======== Information provided ========
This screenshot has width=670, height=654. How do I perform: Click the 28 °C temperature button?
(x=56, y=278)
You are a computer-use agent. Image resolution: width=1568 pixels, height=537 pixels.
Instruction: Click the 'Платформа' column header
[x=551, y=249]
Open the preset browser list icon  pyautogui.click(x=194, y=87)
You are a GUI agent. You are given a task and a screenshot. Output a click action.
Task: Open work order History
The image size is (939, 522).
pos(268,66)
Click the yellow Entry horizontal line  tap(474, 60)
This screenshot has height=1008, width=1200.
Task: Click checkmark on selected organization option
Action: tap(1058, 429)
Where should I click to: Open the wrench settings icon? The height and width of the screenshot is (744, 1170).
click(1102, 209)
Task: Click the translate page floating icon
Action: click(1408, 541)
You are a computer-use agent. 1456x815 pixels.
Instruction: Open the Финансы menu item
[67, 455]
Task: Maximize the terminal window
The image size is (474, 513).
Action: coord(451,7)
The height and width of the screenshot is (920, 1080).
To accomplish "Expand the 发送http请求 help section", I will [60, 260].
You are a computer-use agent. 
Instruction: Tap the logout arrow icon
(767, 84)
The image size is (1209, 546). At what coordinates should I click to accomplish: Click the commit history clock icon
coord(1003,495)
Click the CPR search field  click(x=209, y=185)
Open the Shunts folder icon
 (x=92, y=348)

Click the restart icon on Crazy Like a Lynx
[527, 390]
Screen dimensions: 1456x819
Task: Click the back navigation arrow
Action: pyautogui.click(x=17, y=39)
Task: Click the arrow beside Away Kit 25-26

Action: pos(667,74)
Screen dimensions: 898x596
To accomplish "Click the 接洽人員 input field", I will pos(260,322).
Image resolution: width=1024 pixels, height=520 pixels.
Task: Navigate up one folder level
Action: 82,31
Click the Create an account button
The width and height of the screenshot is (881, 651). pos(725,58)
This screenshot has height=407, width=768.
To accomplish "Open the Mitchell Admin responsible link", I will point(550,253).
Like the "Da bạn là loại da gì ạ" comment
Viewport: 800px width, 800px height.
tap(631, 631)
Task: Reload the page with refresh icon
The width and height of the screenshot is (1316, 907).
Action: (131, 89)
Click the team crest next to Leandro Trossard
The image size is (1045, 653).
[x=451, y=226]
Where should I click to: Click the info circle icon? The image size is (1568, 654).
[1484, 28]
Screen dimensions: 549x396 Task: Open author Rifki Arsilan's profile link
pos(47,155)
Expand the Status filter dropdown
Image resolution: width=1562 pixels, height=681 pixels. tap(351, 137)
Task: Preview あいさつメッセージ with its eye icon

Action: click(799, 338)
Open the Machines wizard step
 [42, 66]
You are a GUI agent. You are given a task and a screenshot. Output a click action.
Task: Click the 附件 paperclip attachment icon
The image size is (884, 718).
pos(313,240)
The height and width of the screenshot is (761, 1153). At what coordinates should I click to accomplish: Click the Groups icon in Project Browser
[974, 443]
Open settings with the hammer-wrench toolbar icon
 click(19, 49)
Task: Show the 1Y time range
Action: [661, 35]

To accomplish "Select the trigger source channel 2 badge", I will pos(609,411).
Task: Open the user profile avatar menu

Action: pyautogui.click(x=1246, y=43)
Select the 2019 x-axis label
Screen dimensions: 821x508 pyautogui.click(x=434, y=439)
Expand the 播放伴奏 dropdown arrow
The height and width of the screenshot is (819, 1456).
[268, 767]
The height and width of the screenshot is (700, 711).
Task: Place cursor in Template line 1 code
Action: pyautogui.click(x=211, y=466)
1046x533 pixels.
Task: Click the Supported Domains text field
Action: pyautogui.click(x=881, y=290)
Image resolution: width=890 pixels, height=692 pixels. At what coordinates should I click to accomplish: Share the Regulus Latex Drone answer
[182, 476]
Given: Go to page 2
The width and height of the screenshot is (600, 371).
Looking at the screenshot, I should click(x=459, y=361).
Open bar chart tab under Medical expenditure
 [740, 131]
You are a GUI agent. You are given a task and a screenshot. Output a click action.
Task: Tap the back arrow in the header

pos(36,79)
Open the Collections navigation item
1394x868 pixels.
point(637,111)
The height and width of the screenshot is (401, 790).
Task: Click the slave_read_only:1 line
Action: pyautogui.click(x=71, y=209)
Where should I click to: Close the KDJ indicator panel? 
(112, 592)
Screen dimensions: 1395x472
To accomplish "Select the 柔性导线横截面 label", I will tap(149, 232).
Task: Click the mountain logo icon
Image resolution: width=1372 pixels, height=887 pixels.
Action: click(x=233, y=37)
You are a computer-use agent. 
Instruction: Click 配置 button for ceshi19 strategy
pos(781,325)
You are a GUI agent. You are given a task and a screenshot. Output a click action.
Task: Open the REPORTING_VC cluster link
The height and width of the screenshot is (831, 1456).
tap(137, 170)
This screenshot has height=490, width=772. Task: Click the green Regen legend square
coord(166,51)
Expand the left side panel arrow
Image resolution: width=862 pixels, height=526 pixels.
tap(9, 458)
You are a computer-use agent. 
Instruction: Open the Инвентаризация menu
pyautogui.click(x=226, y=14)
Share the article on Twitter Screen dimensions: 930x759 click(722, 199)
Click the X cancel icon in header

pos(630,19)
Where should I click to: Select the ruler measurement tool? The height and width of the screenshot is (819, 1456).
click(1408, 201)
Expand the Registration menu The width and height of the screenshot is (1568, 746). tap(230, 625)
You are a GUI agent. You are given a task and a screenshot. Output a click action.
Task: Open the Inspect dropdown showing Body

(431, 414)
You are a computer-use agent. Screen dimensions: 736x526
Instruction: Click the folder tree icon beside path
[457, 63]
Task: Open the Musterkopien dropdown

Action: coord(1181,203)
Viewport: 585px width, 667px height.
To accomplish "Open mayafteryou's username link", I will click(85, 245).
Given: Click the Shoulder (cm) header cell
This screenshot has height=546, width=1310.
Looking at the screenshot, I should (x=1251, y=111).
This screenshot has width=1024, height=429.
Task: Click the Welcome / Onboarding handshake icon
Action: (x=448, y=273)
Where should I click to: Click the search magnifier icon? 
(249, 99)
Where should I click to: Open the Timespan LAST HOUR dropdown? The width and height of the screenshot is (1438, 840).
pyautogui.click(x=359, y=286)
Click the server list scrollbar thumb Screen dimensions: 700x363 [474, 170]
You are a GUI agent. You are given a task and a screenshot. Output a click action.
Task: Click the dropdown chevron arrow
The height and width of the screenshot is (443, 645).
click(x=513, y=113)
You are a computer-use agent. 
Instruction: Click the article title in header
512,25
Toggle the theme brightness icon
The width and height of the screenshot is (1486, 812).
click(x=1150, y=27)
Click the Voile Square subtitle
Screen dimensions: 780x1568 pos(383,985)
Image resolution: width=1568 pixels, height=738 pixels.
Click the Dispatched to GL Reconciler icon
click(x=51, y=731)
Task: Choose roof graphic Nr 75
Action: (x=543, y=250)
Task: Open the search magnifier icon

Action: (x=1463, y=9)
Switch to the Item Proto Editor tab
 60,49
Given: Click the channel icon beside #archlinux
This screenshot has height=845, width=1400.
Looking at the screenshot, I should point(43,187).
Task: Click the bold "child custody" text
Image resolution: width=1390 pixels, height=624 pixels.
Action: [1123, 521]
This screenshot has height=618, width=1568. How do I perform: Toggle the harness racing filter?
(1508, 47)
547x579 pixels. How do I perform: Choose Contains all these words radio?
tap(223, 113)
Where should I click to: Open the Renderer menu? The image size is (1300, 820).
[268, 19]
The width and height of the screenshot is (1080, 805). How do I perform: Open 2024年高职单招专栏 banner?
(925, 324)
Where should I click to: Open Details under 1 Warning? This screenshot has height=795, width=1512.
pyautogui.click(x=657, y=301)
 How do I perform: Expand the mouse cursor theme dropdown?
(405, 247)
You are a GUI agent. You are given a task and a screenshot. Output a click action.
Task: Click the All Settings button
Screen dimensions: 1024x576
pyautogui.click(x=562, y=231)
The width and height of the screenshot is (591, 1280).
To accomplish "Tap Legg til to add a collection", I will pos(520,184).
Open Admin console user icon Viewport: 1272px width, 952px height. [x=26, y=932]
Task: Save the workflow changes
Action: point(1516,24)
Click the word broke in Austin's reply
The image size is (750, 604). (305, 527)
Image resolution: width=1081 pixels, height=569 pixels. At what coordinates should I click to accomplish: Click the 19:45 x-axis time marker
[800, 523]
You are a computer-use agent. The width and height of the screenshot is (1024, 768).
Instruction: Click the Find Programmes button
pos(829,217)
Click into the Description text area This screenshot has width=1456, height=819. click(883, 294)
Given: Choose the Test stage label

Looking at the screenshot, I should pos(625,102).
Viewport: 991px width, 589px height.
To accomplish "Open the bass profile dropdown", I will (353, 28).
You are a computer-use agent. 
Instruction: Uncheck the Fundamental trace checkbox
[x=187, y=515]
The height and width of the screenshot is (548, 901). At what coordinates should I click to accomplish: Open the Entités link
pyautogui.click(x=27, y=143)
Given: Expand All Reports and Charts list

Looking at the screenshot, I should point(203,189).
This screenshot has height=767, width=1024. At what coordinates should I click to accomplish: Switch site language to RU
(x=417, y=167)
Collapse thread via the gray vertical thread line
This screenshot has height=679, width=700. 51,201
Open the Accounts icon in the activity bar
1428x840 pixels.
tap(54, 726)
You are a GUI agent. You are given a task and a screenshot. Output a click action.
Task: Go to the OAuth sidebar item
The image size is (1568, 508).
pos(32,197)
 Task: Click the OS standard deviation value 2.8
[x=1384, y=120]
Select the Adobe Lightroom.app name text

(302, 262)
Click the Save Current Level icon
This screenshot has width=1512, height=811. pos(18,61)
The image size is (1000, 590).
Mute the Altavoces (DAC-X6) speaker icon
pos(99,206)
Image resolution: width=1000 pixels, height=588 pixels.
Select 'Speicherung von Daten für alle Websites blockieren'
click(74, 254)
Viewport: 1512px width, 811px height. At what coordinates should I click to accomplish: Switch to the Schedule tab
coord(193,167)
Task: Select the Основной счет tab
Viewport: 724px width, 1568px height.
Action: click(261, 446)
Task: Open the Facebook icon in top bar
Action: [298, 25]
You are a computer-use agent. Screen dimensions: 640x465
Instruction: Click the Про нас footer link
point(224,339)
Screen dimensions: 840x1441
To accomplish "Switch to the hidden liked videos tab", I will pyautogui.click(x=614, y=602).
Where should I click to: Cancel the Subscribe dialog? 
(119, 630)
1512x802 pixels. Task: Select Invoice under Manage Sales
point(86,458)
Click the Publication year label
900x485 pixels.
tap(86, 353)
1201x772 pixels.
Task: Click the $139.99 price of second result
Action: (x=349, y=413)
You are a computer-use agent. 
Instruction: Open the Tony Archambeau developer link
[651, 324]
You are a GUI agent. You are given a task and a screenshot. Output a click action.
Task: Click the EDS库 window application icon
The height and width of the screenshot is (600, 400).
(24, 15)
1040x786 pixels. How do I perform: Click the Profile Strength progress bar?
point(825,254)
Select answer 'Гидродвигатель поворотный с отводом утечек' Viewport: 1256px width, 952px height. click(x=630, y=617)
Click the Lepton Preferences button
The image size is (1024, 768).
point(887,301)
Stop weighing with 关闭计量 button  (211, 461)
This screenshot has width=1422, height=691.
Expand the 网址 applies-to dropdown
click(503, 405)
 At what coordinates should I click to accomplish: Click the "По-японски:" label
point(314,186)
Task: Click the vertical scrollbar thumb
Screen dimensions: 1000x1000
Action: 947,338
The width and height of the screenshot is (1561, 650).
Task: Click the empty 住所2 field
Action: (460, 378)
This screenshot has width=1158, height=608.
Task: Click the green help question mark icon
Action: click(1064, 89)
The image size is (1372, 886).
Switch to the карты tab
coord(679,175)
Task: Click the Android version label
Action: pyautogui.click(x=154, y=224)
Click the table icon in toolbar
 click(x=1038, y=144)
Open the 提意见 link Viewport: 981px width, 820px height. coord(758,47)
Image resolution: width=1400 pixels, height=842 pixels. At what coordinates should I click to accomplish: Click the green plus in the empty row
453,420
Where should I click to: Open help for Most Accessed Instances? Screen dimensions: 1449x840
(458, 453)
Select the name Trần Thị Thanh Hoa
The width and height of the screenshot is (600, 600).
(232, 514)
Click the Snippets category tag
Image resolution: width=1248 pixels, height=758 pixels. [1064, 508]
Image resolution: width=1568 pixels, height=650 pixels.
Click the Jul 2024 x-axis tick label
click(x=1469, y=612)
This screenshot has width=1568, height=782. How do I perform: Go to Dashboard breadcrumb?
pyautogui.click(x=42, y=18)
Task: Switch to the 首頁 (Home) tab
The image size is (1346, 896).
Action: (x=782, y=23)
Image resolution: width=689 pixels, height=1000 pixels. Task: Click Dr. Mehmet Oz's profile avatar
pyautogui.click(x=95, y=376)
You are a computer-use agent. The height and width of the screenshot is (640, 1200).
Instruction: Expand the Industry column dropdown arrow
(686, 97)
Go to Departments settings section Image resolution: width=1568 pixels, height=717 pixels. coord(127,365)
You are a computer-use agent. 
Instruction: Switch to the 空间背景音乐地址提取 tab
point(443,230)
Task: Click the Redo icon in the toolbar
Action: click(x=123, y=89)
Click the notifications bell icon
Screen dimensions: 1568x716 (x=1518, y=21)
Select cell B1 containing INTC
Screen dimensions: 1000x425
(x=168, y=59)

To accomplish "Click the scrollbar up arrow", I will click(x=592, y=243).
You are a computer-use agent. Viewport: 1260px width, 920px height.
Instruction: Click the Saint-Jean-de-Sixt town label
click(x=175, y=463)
========
» Task requirements
Revise the material starting with the line with "Expand the Registration" and going on through the line with "click(x=513, y=113)", changing "dropdown" to "drop-down" and leaving everything else as it is. Give back only those lines.

» Final result
Expand the Registration menu The width and height of the screenshot is (1568, 746). tap(230, 625)
You are a GUI agent. You are given a task and a screenshot. Output a click action.
Task: Open the Inspect drop-down showing Body

(431, 414)
You are a computer-use agent. Screen dimensions: 736x526
Instruction: Click the folder tree icon beside path
[457, 63]
Task: Open the Musterkopien drop-down

Action: coord(1181,203)
Viewport: 585px width, 667px height.
To accomplish "Open mayafteryou's username link", I will click(85, 245).
Given: Click the Shoulder (cm) header cell
This screenshot has height=546, width=1310.
Looking at the screenshot, I should (x=1251, y=111).
This screenshot has width=1024, height=429.
Task: Click the Welcome / Onboarding handshake icon
Action: (x=448, y=273)
Where should I click to: Click the search magnifier icon? 
(249, 99)
Where should I click to: Open the Timespan LAST HOUR drop-down? The width and height of the screenshot is (1438, 840).
pyautogui.click(x=359, y=286)
Click the server list scrollbar thumb Screen dimensions: 700x363 [474, 170]
You are a GUI agent. You are given a task and a screenshot. Output a click action.
Task: Click the drop-down chevron arrow
The height and width of the screenshot is (443, 645).
click(x=513, y=113)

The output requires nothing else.